Let's start by thinking about photographs and digitization. The Kodak Professional Digital Camera System (a Nikon F-3 camera equipped by Kodak with a 1.3 megapixel sensor) for photojournalists was introduced in 1991. If my calculations are correct that was 35 years ago. Than means that would need to be about 45 years old to remember how quickly digital cameras replaced almost all film versions. Adobe Photoshop 1.0 was officially released on February 19, 1990, exclusively for the Macintosh. The internet, in the form of the World Wide Web, The first online version of the World Wide Web, created by Tim Berners-Lee at CERN in December 1990, was hosted on a NeXT computer at http://info.cern.ch. It functioned as both a browser and editor, showcasing the first website, which explained the WWW (World Wide Web) project itself and how to use hypertext. As a matter of note, I first viewed the WWW when there were six websites.
Almost everything I read is currently digitized and primarily online. Every photograph that I take is a digital photograph. Since Google's nano banana was integrated with Adobe Photoshop, all the photos that I take that I use any manipulation to alter are done by using AI in Photoshop. All the major genealogical websites are now almost totally AI-intensive.
OK, so here is the issue. I am not a regular reader of Facebook but from time to time, I do read a few posts. I find a very vociferous anti-AI minority, mostly teachers and academics. I even see statements about how the posters are never going to use AI. There are also statements about how easy it is to spot an AI photo or article. This may have been an issue two or three years ago but my own experience is to the contrary. You cannot tell an AI photo from one taken with a camera because both are essentially the same thing. Obviously if the image show a dancing hippo or a waltzing dinosaur, the images are most certainly generated.
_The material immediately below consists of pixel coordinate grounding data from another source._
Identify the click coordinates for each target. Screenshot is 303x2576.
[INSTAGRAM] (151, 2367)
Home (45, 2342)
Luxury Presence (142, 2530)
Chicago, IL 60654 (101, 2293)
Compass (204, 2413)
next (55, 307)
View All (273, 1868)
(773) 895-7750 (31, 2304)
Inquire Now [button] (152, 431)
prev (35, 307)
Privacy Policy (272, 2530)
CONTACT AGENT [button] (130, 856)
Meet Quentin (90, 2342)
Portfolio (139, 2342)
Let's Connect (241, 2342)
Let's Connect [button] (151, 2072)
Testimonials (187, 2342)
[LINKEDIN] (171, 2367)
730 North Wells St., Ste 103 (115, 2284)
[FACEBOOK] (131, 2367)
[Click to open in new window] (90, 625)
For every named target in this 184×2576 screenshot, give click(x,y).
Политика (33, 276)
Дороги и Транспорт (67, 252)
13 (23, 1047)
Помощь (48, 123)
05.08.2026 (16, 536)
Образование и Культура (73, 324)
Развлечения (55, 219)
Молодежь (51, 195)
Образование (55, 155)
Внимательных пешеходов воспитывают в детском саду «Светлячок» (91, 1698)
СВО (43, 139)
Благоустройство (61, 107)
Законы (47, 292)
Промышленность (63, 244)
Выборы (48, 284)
If you think you are never going to use AI, you may as well turn off your electricity and move out into a camp somewhere in what little wilderness is left in the world because, shortly, almost everything electric will have some AI function. There will shortly two divisions in the world: those who know how to use AI and a
AI is a tool. You must use it as the master in a master/servant relationship. You make all the important decisions. AI is not a browser or a search engine, it is AI. Here is an example. The paragraph above beginning with OK was written entirely by me not using any AI assistance. Here is the same paragraph after I told Google Gemini to revise the paragraph for grammar, spelling, and accuracy.
"OK, so here is the issue. I am not a regular reader of Facebook, but from time to time, I do read a few posts. I find a very vociferous anti-AI minority, mostly teachers and academics. I even see statements about how the posters are never going to use AI. There are also statements about how easy it is to spot an AI photo or article. This may have been true two or three years ago, but my own experience is to the contrary. You cannot tell an AI photo from one taken with a camera because, at the pixel level, both are essentially the same thing. Obviously, if the image shows a dancing hippo or a waltzing dinosaur, the images are most certainly generated."
I used the suggestions from Gemini to revise my original paragraph and the rest of the article.
Now, the quote by Sam Altman, CEO of OpenAI: "AI won’t replace humans. But humans who use AI will replace those who don’t." Right now, if you don't know how to use AI, you don't know how to use FamilySearch, Ancestry, MyHeritage and most of the other genealogy programs.